Sick On You Read online

Page 6


  Finally, mercifully for all concerned, it’s time for the last number. We decide to hit ’em hard then slink off into the night. Two minutes, twenty seconds of Chuck’s “Sweet Little Sixteen” should do nicely.

  One black-leathered stage-slag, neither sweet nor little nor sixteen, glowering under a brittle blonde hair-sprayed hive, waves an empty beer mug in my direction. “Oi, oi, poofter! You in the fuckin’ frock. Yeah, you. You fuckin’ call us ‘chicks’ one more time and we’ll fuckin’ glass ya.”

  As Tim rips into the opening of “Sweet Little Sixteen,” my rejoinder is lager-slurred and delivered through a grin. “Sure thing, baby. Go lean up against that wall. It’s plastered too.”

  I’m not allowed to enjoy the hilarity of my Henny Youngman riposte for more than a millisecond, due to the pint glass whizzing past my face and smashing just behind Yosemite’s drum kit.

  And after that? Well, after that it’s a fascinating blur really. Glasses smashing, scary womenoids climbing onstage, microphone stands kicked over, punches, kicks. My hair gets pulled by the clutching fistful, I am punched and scratched. The kimono, which I nicked from Carole’s wardrobe, is in shreds, and all this courtesy of a strange breed of wild-eyed drunken skag who, judging by their choice of shrieked insult, seem convinced that I am a homosexual.

  Not for the first time it’s Roger who comes to the rescue. He yanks me out of the scrum and shoves me down the back steps. A couple of the other lads show up and together they stuff me in the back of the van, right up against the front seats. Two cabinets are bounced down the steps, pushed in after me, and, bravely, I choose to stay hidden behind them. More equipment is thrown in. I keep my head down, listening to the shouting and shrieking getting louder outside, wincing at each pound on the side of the van.

  Tim, with all his blessed Lord Sutch clout, is standing at the back of the van, arms crossed, negotiating and lying like mad. He tells them I’m not here, nobody knows where I am, I’m back in the hall, I ran off down the road, I’m at the pub around the corner, good riddance to bad rubbish.

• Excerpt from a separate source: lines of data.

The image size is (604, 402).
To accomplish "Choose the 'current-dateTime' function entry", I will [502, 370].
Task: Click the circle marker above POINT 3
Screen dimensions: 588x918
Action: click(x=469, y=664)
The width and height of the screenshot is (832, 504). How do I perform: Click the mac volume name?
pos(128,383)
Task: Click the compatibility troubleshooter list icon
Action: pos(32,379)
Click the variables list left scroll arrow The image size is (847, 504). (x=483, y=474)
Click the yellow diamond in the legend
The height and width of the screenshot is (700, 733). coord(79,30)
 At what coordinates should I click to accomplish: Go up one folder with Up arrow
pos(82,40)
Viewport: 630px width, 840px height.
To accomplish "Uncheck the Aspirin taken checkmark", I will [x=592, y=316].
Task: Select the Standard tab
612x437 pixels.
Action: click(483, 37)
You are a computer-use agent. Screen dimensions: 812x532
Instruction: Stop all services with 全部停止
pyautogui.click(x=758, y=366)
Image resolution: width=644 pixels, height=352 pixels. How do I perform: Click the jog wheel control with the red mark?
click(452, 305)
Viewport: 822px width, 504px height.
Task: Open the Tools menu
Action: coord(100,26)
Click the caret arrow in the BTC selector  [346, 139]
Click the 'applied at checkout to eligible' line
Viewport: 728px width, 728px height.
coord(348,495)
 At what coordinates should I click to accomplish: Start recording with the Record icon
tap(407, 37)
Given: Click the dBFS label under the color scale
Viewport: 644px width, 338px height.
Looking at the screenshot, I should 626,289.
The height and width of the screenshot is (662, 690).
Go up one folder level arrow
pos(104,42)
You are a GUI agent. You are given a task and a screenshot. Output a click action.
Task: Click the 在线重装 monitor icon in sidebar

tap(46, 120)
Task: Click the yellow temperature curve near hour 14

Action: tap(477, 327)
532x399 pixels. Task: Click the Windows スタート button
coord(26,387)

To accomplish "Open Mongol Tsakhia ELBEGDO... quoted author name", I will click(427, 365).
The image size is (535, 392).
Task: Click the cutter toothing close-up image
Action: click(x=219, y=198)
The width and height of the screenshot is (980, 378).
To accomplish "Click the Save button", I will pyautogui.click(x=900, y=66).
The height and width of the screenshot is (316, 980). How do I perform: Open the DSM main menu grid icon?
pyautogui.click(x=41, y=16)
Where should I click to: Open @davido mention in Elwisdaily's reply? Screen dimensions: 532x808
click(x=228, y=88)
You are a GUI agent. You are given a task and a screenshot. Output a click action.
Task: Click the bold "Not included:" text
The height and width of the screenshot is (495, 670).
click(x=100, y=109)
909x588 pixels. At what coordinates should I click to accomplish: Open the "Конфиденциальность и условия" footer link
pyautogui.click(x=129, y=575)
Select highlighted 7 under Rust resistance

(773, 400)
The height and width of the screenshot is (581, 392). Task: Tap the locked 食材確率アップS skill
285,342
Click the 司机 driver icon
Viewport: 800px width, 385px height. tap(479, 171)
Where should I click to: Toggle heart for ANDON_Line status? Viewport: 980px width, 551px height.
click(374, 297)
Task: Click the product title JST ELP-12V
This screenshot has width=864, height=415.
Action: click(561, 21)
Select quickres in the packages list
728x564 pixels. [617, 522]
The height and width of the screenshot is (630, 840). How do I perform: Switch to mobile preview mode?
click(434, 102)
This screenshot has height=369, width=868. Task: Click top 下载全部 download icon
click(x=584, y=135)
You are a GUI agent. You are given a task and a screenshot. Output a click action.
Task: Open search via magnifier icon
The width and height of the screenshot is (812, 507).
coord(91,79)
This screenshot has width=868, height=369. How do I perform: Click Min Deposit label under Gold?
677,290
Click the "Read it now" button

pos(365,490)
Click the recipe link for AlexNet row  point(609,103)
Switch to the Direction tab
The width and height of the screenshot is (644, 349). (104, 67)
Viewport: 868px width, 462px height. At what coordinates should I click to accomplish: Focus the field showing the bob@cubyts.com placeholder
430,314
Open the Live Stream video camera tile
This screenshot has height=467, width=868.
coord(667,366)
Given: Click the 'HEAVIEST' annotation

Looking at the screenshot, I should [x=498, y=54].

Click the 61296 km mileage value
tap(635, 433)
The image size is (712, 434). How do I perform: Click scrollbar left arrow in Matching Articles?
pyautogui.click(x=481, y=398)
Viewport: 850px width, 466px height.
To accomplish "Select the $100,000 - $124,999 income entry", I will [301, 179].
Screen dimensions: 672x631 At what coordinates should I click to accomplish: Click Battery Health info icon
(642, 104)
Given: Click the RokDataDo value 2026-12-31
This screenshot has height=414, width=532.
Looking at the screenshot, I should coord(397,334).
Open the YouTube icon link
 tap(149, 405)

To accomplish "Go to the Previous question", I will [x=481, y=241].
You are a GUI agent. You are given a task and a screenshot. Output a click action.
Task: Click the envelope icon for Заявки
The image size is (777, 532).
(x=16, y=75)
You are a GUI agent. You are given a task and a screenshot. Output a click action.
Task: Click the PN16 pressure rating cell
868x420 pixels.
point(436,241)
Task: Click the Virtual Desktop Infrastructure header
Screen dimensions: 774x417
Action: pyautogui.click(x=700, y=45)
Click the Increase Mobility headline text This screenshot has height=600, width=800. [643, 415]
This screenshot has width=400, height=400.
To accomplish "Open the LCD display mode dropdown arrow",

  And it works. Gradually, over the course of fifteen or twenty minutes, things calm down. Seems like hours, though, to Sir Prancelot, cowering in his torn kimono behind a fortress of amplifiers in the van.

  Finally, we are all piled into the Humber. Tim palms it into gear, hits the gas, and, thank the god of one-night stands, we’re headed down the highway. There is no room in the back of the van. In the panic nothing was packed right. Cymbals were thrown in still on their stands, guitar cables are dangling from amps, black spaghetti cables and wires are everywhere, a hi-hat foot pedal digging in someone’s back, gear stacked to the roof, musicians jammed in wherever they can fit. But we’re out of there. All that’s missing from this frenetic exit is a banjo soundtrack.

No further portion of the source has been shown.